Paul R. Schottmiller
Guest
Paul R. Schottmiller
9 years 11 months ago

Design and pricing are big for consumers these days and no surprise when you “check in” at Wegmans that you find that they are leading on both dimensions.

I often visit to pick-up sushi for lunch. In addition to the quality, selection and pricing being great, the traffic in the prepared food/restaurant section is always very heavy.

When it comes to understanding and delivering on their customers’ value propositions, Wegmans is world class.

Brian Numainville
Guest
9 years 11 months ago

Design plays an important role in communicating to consumers the persona of the store and the quality and value (not just prices) that the retailer has to offer. While a new, nice looking store can often equate to a higher price perception, it is important for retailers to blunt that by illustrating value received by shopping at their store.

Ed Dennis
Guest
Ed Dennis
9 years 11 months ago

You don’t have to be the highest-priced retailer in the neighborhood to be the most attractive. Good retailers learned long ago that profitability is a function of turnover, not margin! An item priced to deliver a penny profit that turns 200 times a month produces more profit than an item with a 50 cent profit that only turn 3 times a month.
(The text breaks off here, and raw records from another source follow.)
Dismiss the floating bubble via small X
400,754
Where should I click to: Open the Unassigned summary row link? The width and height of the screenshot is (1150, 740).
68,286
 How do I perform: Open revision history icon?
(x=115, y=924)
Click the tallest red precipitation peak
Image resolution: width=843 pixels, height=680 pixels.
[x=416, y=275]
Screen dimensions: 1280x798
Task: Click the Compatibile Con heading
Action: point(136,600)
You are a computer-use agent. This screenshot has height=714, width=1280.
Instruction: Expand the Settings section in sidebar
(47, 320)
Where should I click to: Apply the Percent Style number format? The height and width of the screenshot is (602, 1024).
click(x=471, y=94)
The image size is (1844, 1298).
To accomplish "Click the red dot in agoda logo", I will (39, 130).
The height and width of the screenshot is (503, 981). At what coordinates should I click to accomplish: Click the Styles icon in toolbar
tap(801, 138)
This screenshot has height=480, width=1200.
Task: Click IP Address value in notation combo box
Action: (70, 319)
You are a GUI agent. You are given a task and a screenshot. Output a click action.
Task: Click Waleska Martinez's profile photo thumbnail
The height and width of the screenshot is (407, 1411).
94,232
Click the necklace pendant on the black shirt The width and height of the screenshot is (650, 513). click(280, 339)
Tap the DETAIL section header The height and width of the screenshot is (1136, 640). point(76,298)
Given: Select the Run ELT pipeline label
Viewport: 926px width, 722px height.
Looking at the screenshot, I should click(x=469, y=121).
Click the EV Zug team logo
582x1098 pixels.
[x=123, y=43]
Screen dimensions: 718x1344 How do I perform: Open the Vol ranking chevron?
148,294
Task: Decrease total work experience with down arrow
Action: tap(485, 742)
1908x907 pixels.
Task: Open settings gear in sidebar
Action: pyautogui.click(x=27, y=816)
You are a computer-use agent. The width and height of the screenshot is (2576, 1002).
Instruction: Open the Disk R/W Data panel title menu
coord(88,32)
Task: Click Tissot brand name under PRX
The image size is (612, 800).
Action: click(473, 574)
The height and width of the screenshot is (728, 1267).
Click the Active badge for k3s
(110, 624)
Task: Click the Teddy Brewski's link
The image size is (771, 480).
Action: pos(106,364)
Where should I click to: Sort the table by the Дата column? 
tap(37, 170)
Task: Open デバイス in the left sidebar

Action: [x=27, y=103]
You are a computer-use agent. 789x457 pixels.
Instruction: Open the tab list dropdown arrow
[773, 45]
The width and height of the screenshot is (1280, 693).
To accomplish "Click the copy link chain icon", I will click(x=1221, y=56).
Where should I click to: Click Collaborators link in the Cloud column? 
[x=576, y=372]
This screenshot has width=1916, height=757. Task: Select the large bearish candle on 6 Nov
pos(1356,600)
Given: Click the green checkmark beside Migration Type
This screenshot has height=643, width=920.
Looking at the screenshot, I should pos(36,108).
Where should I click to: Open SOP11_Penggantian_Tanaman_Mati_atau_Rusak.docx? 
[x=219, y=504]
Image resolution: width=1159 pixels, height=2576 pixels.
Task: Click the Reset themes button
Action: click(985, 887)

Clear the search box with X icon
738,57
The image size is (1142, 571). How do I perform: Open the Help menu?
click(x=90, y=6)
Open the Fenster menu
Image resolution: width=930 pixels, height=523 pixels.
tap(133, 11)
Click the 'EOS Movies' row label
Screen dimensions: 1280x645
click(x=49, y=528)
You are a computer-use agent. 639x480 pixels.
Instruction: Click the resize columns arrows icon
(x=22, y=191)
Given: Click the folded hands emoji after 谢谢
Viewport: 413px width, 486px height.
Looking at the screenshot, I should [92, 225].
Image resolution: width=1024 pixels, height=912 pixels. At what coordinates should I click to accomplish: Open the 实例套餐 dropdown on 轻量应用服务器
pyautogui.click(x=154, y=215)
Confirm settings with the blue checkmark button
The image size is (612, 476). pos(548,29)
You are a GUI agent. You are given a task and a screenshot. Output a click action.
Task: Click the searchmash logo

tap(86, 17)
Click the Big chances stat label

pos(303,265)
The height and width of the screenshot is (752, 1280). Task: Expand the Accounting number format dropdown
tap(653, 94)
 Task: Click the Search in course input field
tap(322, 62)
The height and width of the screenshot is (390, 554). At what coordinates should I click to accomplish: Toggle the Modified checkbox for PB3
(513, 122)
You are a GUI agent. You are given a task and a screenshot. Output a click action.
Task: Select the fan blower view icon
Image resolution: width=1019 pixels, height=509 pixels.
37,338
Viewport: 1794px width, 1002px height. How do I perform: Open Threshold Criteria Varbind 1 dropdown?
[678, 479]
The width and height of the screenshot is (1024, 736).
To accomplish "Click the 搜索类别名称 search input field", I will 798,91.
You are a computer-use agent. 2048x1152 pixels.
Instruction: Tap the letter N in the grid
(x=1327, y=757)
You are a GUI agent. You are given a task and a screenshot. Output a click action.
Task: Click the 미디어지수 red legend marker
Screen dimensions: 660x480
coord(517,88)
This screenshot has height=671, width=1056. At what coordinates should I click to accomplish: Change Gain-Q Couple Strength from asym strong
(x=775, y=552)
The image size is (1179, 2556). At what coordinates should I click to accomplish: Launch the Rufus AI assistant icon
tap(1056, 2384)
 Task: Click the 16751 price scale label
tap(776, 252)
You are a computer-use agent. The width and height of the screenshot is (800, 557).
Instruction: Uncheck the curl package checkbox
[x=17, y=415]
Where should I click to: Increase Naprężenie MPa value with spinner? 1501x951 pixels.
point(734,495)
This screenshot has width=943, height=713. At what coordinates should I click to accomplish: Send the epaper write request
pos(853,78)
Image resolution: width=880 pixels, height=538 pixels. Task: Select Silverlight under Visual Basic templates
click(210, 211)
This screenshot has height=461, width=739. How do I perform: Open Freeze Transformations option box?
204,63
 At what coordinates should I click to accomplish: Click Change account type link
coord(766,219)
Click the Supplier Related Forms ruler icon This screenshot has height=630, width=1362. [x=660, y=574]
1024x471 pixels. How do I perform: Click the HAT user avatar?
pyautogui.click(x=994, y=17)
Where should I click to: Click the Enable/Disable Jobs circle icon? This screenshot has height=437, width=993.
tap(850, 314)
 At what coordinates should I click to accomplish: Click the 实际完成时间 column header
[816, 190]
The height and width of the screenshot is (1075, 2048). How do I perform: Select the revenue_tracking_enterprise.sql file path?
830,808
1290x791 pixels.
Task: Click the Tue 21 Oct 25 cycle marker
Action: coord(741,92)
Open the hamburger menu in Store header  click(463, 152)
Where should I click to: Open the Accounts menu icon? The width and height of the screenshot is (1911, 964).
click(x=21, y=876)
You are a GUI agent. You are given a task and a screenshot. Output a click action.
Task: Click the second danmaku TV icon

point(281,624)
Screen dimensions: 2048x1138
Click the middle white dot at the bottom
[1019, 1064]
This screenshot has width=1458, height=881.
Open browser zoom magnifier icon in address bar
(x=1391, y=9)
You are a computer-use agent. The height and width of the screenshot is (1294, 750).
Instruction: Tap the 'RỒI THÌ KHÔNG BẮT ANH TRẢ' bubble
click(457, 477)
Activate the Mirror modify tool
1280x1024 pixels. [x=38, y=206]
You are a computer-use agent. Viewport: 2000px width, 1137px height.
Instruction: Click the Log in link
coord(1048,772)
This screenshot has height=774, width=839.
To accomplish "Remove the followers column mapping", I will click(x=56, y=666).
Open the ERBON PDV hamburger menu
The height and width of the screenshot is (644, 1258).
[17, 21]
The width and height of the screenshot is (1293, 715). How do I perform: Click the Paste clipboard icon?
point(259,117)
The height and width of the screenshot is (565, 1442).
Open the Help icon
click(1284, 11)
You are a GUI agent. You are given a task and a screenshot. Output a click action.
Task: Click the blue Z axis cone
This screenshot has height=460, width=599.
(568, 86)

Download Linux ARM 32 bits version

Additionally, fast turning items are often cheaper to order, ship, warehouse, stock and sell. High inventory turn should allow retailers to earn more profit and build better stores. Consumers perception of a stores product quality may be influenced by cleanliness, variety, and presentation. Two stores with equal cleanliness, variety and presentation will fare equally well with the consumer over time. Eventually, the most convenient of the two will win out in the market place. Convenience is often measured by how quickly check out is accomplished.

Ed Rosenbaum
Guest
9 years 11 months ago

I recall my first and only visit to a Wegmans in the Baltimore suburbs and how impressive the store was to me. With all they had to offer and the beautifully displayed presentations, it still had a warehouse appearance. I am one who thinks the frills are not as important as the quality and consistency of the merchandise and, of course, the pricing.

Bill Hanifin
Guest
9 years 11 months ago

I’ll be able to drop into a Wegmans next week and will be sure to take note of any display and merchandising changes. From the article written, I thought the display changes were the determining factor, but it seemed the better pricing made up for those changes. I feel that Wegmans is outstanding among the grocery segment in how it displays produce and other foods. Hope this has not changed as it is part of the Wegmans magic. The other magical element has historically been the good service and happy faces on store staff.

Justin Time
Guest
9 years 10 months ago

Just for U from Safeway would save the featured shopper even more. Wegman’s has way too large a footprint, like its imitator, Market District. Cool places like Bottom Dollar with their walk-in produce coolers and Aldi with great private brands are kings of get in and get out.

If you want to pay premium, spend hours walking up and down this food circus called Wegmans, then go right ahead. Even the Teeter has a great selection for foodies and soccer moms without the large footprint. Does Wegmans give free ice during power outages? NO!!! Harris Teeter does, and they are a good corporate citizen to their surrounding community.

To each their own, but I’d rather follow a flying piggy bank around at Bottom Dollar than maneuver my cart around really slow foodies at Wegmans.